## What to produce
Scan the records for "give". Show the matching lines.

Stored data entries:
-----
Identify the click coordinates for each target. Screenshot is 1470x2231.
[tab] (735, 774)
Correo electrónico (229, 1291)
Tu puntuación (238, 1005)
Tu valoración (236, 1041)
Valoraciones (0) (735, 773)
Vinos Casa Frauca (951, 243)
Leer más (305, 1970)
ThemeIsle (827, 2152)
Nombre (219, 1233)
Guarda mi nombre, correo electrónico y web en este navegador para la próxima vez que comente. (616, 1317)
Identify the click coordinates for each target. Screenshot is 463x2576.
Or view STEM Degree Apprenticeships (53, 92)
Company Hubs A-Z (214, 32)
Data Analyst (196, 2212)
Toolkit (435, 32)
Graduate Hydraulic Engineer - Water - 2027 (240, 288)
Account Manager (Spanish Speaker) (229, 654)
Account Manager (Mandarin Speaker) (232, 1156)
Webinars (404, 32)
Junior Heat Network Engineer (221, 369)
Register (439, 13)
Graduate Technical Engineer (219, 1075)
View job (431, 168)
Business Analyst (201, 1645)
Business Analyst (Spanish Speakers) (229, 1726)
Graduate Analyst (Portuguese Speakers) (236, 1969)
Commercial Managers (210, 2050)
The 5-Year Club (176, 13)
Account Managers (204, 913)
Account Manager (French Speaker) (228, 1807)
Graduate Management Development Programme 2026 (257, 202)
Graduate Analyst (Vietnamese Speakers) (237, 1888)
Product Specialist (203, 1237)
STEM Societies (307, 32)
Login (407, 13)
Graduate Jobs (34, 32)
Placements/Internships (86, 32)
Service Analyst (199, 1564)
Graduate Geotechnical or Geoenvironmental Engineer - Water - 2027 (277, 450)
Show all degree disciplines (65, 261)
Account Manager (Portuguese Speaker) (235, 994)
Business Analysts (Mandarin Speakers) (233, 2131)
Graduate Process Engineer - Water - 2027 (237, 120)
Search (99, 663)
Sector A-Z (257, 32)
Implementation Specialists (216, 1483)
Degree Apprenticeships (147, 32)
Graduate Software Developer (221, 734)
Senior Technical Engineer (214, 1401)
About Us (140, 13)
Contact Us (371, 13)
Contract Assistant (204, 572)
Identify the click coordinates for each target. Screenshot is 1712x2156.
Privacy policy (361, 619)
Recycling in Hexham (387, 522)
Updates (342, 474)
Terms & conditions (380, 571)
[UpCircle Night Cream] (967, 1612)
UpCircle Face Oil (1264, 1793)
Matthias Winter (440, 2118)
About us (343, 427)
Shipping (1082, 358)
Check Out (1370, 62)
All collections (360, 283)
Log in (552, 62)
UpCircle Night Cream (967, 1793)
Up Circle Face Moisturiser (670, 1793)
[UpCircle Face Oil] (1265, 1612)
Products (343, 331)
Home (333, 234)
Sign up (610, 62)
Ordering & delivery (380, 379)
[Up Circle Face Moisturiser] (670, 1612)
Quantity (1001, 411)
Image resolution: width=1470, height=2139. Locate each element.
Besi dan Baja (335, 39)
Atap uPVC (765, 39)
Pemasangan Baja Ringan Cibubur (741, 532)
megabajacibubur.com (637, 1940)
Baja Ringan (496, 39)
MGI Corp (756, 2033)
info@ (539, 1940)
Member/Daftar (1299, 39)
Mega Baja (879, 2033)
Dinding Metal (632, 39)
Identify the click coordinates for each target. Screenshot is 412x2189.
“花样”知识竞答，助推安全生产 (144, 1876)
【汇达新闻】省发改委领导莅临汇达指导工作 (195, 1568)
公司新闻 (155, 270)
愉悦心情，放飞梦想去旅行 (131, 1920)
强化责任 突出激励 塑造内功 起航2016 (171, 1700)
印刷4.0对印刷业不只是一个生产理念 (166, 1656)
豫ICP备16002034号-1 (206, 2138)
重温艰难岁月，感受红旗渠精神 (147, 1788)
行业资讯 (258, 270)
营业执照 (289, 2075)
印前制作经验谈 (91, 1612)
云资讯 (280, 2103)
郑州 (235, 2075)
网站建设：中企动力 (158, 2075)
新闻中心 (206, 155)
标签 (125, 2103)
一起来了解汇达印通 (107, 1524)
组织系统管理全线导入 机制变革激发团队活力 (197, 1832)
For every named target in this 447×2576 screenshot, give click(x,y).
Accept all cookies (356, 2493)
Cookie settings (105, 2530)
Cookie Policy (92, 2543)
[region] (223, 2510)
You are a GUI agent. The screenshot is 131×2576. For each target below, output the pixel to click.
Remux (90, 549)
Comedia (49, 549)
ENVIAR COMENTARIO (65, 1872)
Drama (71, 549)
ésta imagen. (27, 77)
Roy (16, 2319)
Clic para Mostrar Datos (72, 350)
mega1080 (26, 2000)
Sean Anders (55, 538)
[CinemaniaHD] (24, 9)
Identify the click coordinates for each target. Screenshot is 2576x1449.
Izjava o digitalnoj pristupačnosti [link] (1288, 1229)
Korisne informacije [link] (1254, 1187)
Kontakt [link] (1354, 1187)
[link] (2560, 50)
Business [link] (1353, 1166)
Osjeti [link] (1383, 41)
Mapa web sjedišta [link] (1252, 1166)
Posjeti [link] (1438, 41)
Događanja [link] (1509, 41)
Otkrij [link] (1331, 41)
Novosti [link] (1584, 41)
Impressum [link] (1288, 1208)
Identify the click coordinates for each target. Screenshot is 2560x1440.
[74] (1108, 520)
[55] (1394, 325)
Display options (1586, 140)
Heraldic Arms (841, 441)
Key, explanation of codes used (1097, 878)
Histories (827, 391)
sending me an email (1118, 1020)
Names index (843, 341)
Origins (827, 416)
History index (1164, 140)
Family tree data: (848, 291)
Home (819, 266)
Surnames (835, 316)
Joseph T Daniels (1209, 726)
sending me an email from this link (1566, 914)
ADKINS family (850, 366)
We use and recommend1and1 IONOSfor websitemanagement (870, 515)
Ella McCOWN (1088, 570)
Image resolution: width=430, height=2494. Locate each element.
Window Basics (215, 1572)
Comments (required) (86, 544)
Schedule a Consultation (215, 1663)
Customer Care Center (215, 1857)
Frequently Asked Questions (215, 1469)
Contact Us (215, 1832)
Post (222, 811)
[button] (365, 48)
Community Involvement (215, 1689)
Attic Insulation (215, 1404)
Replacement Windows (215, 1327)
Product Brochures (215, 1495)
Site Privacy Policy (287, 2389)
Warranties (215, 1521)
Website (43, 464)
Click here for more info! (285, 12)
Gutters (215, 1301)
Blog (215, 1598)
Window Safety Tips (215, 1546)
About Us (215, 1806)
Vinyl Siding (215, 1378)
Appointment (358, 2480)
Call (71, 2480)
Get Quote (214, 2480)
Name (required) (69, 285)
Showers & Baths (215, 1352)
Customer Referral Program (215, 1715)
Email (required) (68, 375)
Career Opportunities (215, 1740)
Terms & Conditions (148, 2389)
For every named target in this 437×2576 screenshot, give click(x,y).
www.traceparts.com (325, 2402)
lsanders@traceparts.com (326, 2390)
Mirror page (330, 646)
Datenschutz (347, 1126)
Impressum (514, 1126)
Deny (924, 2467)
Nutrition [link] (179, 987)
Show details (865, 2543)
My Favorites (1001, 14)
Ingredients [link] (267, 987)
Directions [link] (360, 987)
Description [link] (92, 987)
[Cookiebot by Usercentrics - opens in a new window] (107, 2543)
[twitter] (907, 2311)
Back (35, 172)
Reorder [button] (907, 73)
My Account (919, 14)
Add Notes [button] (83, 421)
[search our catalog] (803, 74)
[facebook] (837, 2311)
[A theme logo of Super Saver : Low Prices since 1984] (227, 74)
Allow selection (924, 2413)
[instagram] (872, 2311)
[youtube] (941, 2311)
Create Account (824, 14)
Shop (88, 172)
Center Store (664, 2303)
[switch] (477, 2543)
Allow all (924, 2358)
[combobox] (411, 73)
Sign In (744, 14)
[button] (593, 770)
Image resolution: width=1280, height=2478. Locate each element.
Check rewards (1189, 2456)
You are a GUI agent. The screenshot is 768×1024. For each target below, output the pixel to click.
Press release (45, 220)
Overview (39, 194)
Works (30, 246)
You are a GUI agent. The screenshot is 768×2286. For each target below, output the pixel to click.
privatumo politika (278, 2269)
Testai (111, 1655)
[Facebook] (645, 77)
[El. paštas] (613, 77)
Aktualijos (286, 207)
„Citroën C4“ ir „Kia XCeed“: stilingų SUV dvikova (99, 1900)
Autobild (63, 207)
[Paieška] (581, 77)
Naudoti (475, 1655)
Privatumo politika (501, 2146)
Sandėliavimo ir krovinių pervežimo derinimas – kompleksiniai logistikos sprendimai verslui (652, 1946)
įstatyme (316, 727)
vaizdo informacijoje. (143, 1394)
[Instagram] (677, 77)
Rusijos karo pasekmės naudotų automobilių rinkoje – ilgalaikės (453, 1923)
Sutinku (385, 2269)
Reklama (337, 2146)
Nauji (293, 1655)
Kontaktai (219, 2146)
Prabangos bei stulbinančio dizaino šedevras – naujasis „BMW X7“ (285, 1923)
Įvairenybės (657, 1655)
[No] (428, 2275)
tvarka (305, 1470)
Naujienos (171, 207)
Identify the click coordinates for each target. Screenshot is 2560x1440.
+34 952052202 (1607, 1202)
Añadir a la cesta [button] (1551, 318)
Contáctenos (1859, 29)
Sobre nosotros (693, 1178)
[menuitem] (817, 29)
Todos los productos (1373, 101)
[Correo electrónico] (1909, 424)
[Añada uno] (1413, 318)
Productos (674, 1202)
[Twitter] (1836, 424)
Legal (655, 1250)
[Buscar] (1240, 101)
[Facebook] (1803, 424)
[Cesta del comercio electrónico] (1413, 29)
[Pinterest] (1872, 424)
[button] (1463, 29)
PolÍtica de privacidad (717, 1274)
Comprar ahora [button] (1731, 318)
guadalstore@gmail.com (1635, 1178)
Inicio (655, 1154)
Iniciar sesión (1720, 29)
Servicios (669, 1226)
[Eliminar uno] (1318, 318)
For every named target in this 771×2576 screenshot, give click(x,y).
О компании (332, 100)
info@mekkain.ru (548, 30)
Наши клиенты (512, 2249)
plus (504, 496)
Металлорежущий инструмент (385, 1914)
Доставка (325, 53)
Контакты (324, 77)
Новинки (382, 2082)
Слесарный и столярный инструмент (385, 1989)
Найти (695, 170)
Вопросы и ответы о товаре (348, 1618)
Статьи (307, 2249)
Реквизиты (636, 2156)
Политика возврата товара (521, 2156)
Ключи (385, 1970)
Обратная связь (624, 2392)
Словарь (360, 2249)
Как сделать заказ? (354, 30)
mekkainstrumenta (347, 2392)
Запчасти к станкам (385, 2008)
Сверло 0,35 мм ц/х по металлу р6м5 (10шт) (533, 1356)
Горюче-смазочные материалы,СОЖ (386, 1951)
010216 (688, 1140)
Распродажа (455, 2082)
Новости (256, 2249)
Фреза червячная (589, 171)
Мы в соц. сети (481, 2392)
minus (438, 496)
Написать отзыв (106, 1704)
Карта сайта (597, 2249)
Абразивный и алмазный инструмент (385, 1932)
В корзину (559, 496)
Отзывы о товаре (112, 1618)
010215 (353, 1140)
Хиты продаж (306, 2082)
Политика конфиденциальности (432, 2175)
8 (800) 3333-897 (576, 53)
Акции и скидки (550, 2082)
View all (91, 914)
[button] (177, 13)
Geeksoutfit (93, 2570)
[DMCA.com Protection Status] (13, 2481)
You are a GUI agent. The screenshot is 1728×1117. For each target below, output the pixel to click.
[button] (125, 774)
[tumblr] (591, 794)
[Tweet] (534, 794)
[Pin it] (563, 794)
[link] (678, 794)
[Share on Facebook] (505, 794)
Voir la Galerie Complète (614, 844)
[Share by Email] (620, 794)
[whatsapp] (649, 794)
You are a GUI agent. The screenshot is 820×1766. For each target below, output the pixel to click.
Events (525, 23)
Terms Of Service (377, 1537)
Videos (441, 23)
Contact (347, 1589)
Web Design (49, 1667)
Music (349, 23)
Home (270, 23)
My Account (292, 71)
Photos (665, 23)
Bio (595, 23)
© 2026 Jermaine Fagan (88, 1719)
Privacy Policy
-----
## Solution for this problem
For every named target in this 447×2576 screenshot, give click(x,y).
For every named target in this 437×2576 screenshot, give click(x,y).
For every named target in this 771×2576 screenshot, give click(x,y).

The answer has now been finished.